Eusebiu Popovici (February 15, 1838 - September 28, 1922) was an Austro-Hungarian-born Romanian Orthodox cleric and professor.

Born in Cernăuți, capital of the Duchy of Bukovina, his father Constantin Popoviciu was a professor. After attending high school (1849–1856) and the theological institute (1857–1860), he studied church history and canon law at the University of Vienna (1860–1861). Returning to the institute, he was a substitute professor teaching the Old Testament from 1862 to 1866. He then taught in the church history and law department (1866–1875). From 1875 to 1908, he taught in the same department at the new Czernowitz University. During his lengthy teaching career, he substituted in practically all the theology departments, but church history was his particular specialty. He was dean of the theology faculty six times: 1883–1884, 1884–1885, 1887, 1889–1890, 1894–1895 and 1901–1902. He was university rector on two occasions: 1880–1881 and 1895–1896.
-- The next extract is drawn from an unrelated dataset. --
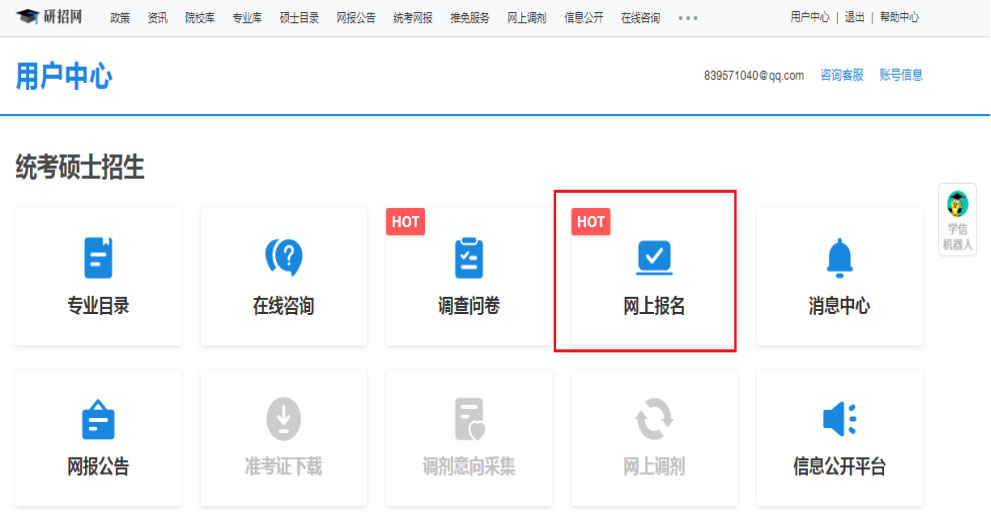This screenshot has width=991, height=528.
Task: Click the 网上报名 laptop checkmark icon
Action: point(654,258)
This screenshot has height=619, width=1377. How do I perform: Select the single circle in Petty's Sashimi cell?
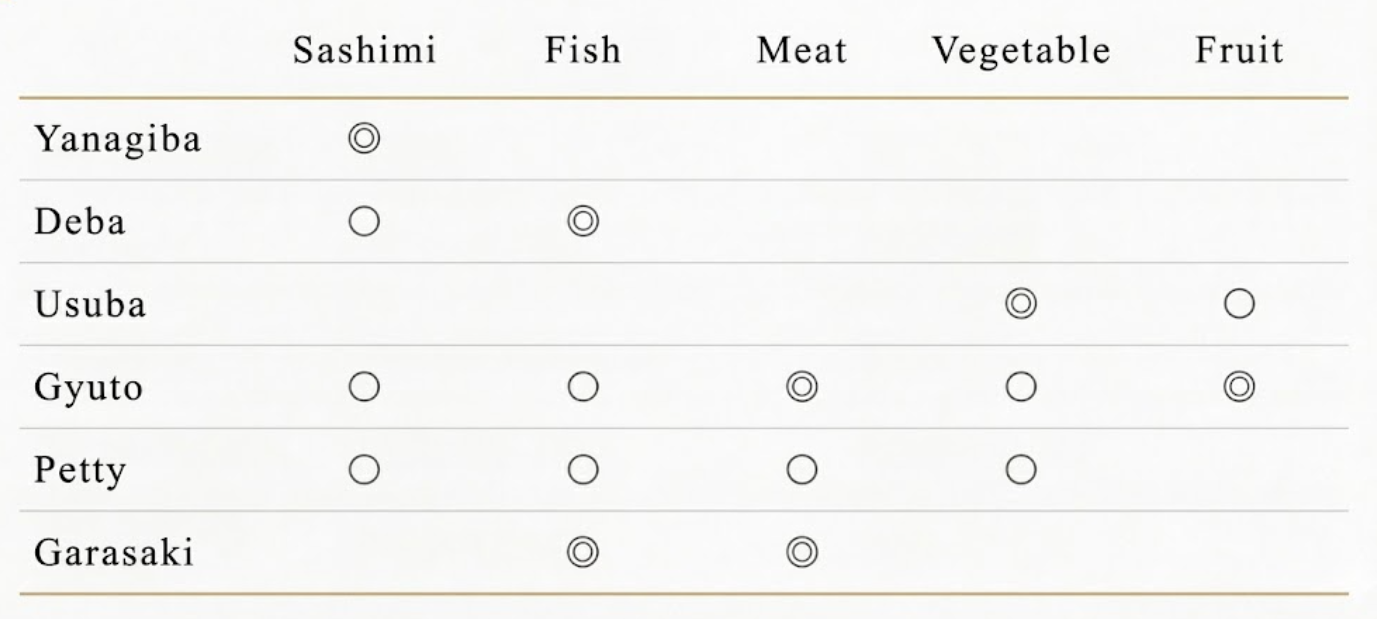point(364,469)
Ordained a priest in 1863, he rose to archpriest in 1874 and cross-bearer in 1880. From 1884 until his death, he was a diocesan adviser. After becoming a monk, he was named administrative vicar in 1913, serving until 1918. He helped set up the Library of Bukovina, which he supervised in 1861–1871. He was a founding member of the Romanian Reading Society (1862) and of the Society for Romanian Culture and Literature in Bukovina (1865). He was part of Bukovina's school council from 1869 to 1876 and sat on the Austrian equivalent from 1877 to 1896. He was elected an honorary member of the Romanian Academy in February 1908. He authored influential books, while his studies and articles appeared in Junimea Literară, Candela and Biserica Ortodoxă Română. An erudite teacher and a polyglot, he was interested in linguistics, preparing a Romanian grammar textbook. Among his translations was Commentarii de Bello Gallico. He died in Cernăuți.